**Goal of the exercise**. Repeat only what runs from the line with "Given: Open the 全部状态 order status dropdown" through the last line of the data below, both included, keeping every word as it is and leaving out the pictures.

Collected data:
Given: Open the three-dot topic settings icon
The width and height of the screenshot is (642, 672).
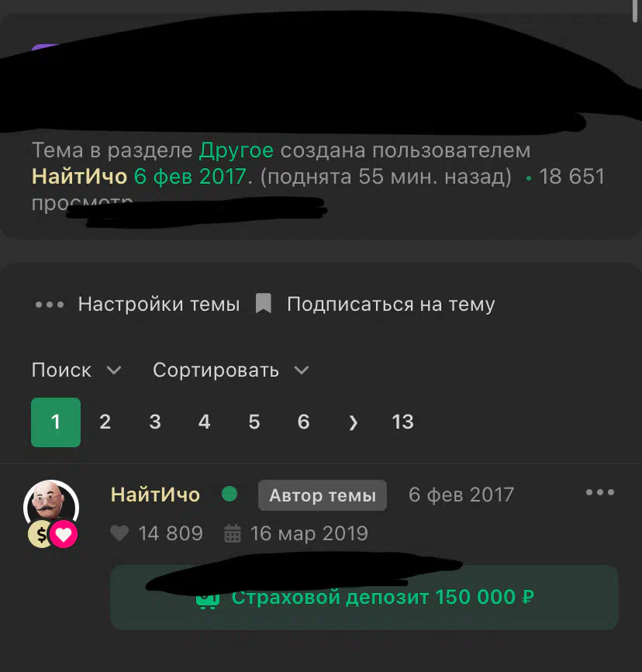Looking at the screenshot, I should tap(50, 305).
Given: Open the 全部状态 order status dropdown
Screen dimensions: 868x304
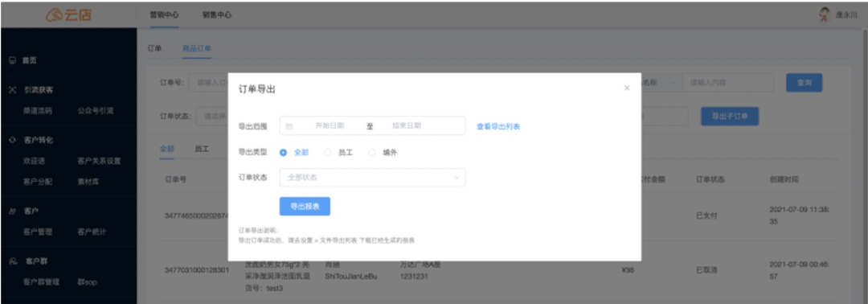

**Result of this exercise**.
Given: Open the 全部状态 order status dropdown
Screen dimensions: 868x304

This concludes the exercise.